Effect of Halide Ions on Electrochemical Behavior and Stress Corrosion Cracking of 67/33 α-Brass in Aqueous Environments

Abstract

The slow strain rate tension (SSRT) technique was used to study the effect of strain rate on susceptibility to stress corrosion cracking (SCC) and crack velocity of 67/33 α-brass (UNS C26800) in 0.1 M sodium halide solutions (pH = 6.8) at 25°C. The effect of halide ions on electrochemical behavior of α-brass also was investigated using cyclic polarization techniques. Results indicated fluoride ions (F⁻) induced a significant susceptibility to intergranular stress corrosion cracking (IGSCC). Susceptibility increased with decreasing strain rate. Crack velocity also increased with strain rate in a double logarithmic relationship.

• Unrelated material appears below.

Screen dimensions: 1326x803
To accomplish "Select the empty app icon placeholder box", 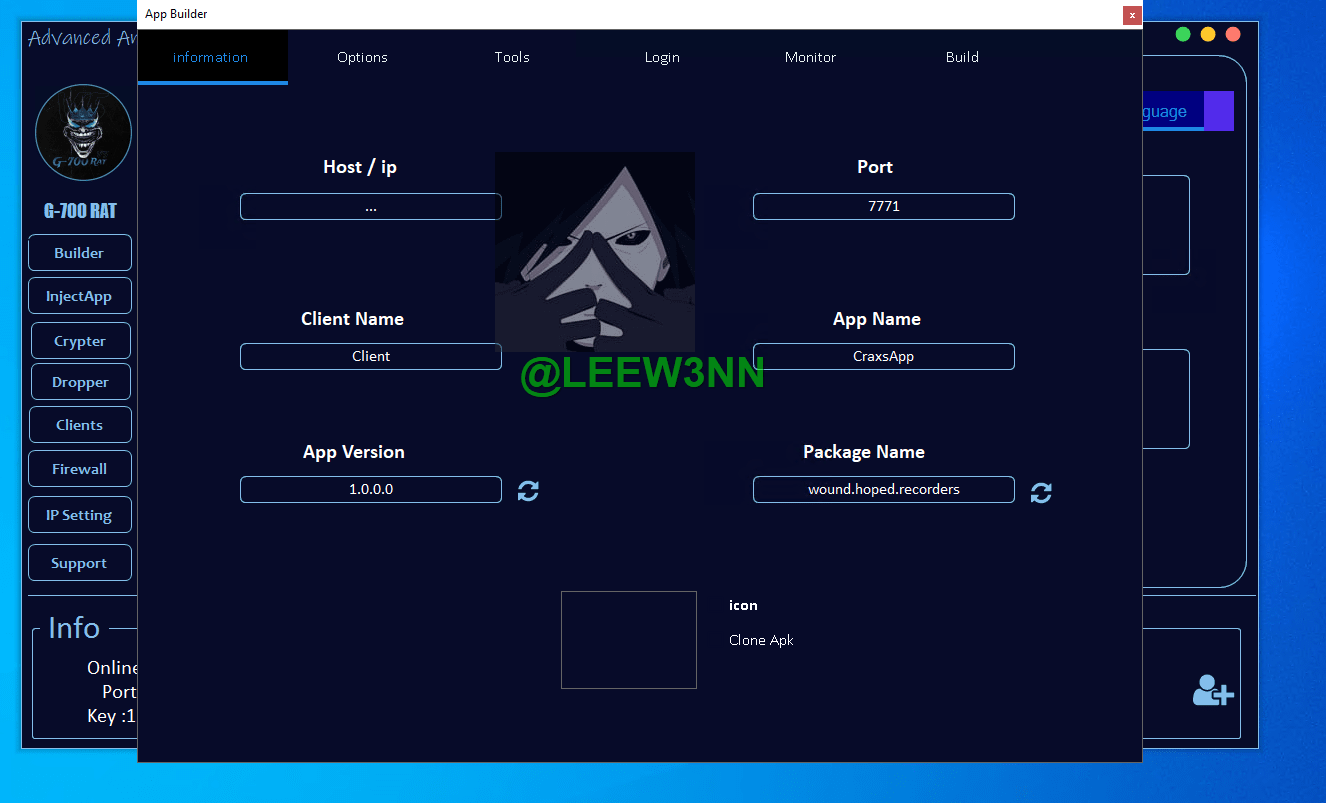I will [628, 640].
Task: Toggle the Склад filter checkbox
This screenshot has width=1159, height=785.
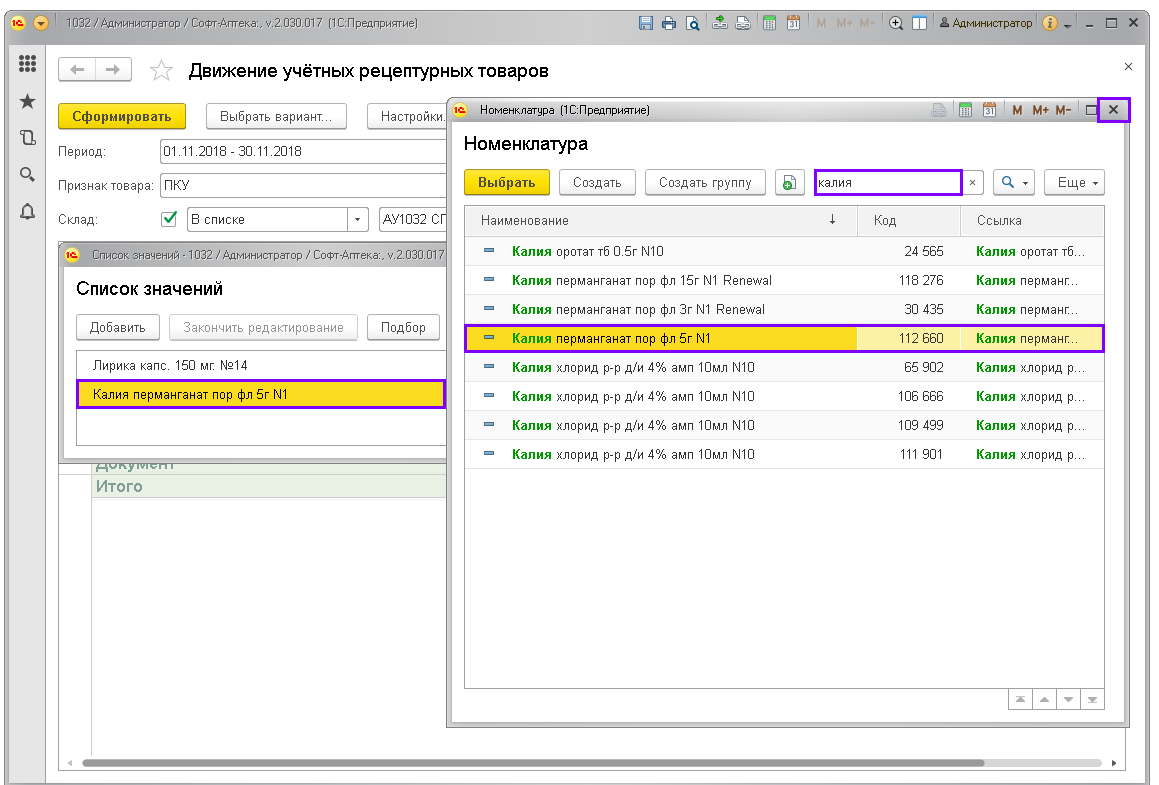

The entire fracture surface was characteristic of IGSCC at a critical strain rate of 2 × 10⁻⁶/s. The open-circuit potential (OCP) was within the potential range where cuprous oxide (Cu₂O) is stable. Electrochemical polarization analysis confirmed that 67/33 α-brass can form a passive Cu₂O film in 0.1 M sodium fluoride (NaF) solution and that this passive film can break down. Results suggested film rupture and slip-dealloying dissolution may be involved in IGSCC of 67/33 α-brass in F⁻ solution. In 0.1 M chloride (Cl⁻), bromide (Br⁻), or iodide (I⁻) solutions, no SCC susceptibility was observed regardless of strain rate. OCP moved to more active potentials in the presence of Cl⁻, Br⁻, and I⁻. This result was attributed to formation of soluble cuprous complexes controlling the dealloying process through precipitation of metal ion salts on the surface of α-brass.